Das Dritte Reich darf man in der Tat nicht ausblenden, wenn man über die Kirchen spricht, denn es zeigt auf, dass es eine gewisse Kontinuität in den Verbrechen von den Anfängen bis mindestens ins 20. Jahrhundert gibt.

Kreuzzüge und Hexenverbrennungen sind da nur die "schillerndsten" Verbrechen der organisierten christlichen Religion, weil sie heute offensichtlich sämtlichen Werten und gesellschaftlichen Normen widersprechen. Dass nach dieser vordemokratischen, heute archaisch anmutenden Zeit aber noch längst nicht Schluss war, ist dann eher etwas, was man von kirchlicher, teilweise auch von gläubiger Seite gerne unter den Teppich kehren würde.

Wenn der ganze Kram überhaupt aufs Tapet kommt, dann deshalb, weil sich die Kirchen als eine Art Exklusivanbieter für Moral verkaufen, dabei nicht müde werden dies zu propagieren, während es immer schon eine Diskrepanz zwischen dem gab, was man offiziell vertritt, während man im Hintergrund anders handelt. Da klaffen Welten auseinander - auch heute noch.
Speziell das Dritte Reich und die Kirchen zu beleuchten, ist auch ganz hilfreich, wenn Gläubige nicht müde werden, das Märchen vom "atheistischen" Hitlerregime wieder auszupacken. Das war von Atheismus weit entfernt, und selbst wenn es wirklich atheistisch gewesen wäre, hätte das weder mit Humanismus und Menschenrechten, noch mit Demokratie und Rechtsstaatlichkeit etwas zu tun gehabt - genau den Faktoren nämlich, mit denen sogenannte Atheisten organisierter Kirche eigentlich den Finger zeigen wollen, weil das Religion nicht erfunden hat - die nächste große Lüge - sondern gegen die Religionen als Störfaktor immer wieder erkämpft und erstritten werden musste, ganz offensichtlich auch weiterhin erkämpft und erstritten werden muss.

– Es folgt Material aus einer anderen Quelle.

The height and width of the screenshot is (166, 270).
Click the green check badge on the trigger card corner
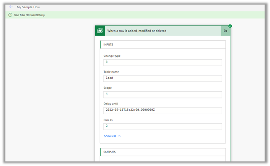click(230, 26)
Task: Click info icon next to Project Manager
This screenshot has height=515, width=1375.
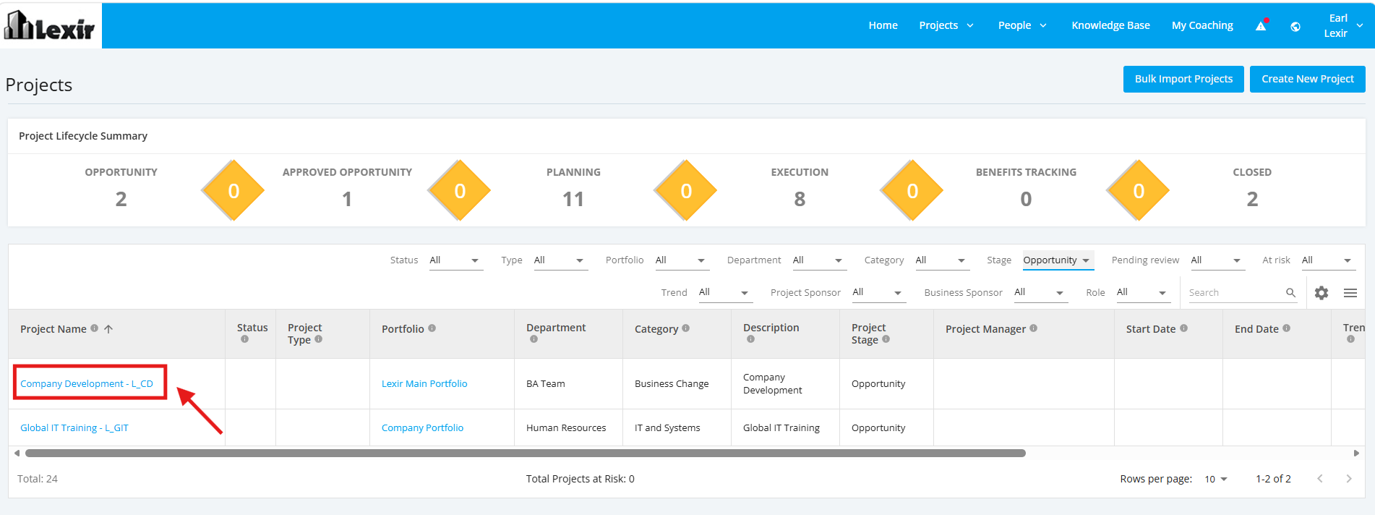Action: coord(1033,328)
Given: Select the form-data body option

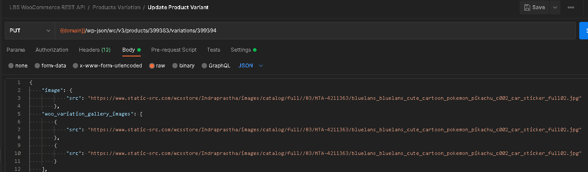Looking at the screenshot, I should (x=50, y=66).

Dort den Finger immer wieder in die Wunde zu legen dient dazu, auf den riesigen Haufen Dung hinter der netten Fassade immer wieder neu aufzudecken, damit vielleicht irgendwann auch der letzte kapiert, dass Kirche in Sachen Moral und Ethik die letzte Station ist, wo man danach suchen sollte.

Werner1000002015-07-23T02:29:40Z

Die Verbrechen unserer Väter und Großväter im 3. Reich können wir trotz ihrer Schrecklichkeit nicht leugnen.
Es ist die Verlogenheit des Jetzt.
Die Kirchen im allgemeinen (alle, Juden, Molem, Christen, Bhudisten usw.) haben ihre dunkelen Seiten und legen großen Wert darauf nichts nach oben kommen zu lassen - auch heute noch.

rio-blanco2015-07-23T02:00:26Z

Das liegt wohl vor allen Dingen daran, daß die Judenverfolgung viel zu ausgibig behandelt wurde und dabei andere Probleme unter den Tepich gekehrt wuirden. Ich erinnere Zeiten in den 80gern da wurde das Thema Judenverfolgung zumindestens in einem Fernsehkanal behandelt, so daß man ein abendfüllendes Holocaustprogramm hatte. Das führte dazu, daß den Menschen dieses Thema einfach zum Halse heraus hing.